Erich climbed down the side of the house and dropped to the ground, then brushed himself off.

“Well, better that no one can get in at all.”

“You are a man of many talents, it seems.”

“Aye. And forgive me, but you are . . . ?”

She smiled. “Ariel.”

“It is difficult, you must admit.”

Instead of answering, Ariel tapped the side of her nose.

“What?” he asked after a moment.

“This freckle here. Astrid does not have it.”

Erich leaned in, seeing the pale gray spot she was pointing at. He doubted he would ever have noticed. It was not obvious even now.

“Thank you.”

“It is a secret. Don’t tell Astrid I told you.”

“All right. I will not.”

Erich looked around the garden as Ariel returned to pinching dead leaves from her vegetables.

“Are you really a nobleman?” she asked a minute later.

He gritted his teeth for a moment.

“I am no more what than you see before you.”

“I heard you and Father last night. He said you were not of common birth, and you said, ‘No.’”

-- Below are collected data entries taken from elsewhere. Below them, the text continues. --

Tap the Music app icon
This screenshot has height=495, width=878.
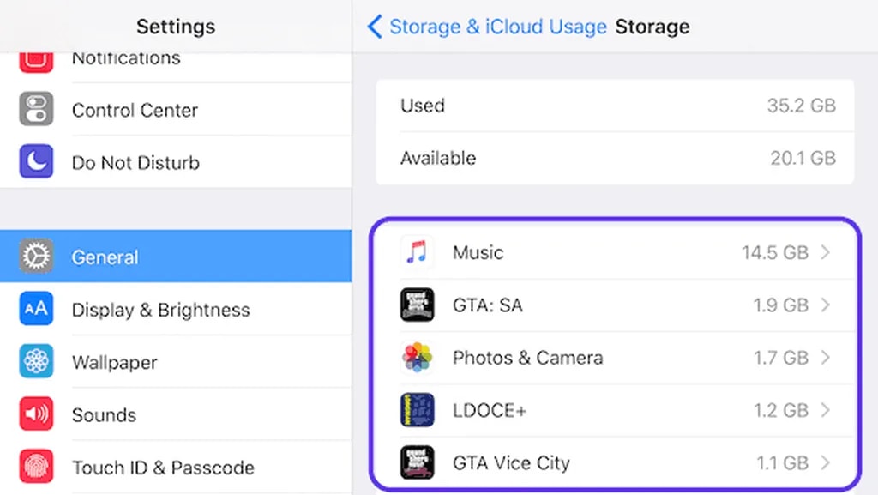click(x=417, y=252)
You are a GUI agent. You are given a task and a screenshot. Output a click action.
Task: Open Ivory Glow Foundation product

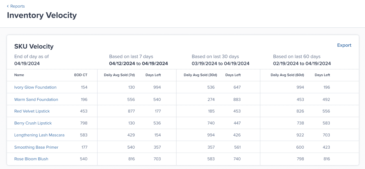35,87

Erich was silent, and Ariel frowned at him. “I told you a secret. You must tell me one of yours.”

“I am not a nobleman.”

“But you were once?”

“I am a third son, and a dishonored one at that. That means I inherited nothing, neither title nor lands nor money. I am, again, no more than what you see here.”

“How are you dishonored?”

“That is another secret altogether.”

A small smile creased her face.

“I will tell you another of mine.”

“This is neither necessary nor wise. Sometimes it is best to leave the past be.”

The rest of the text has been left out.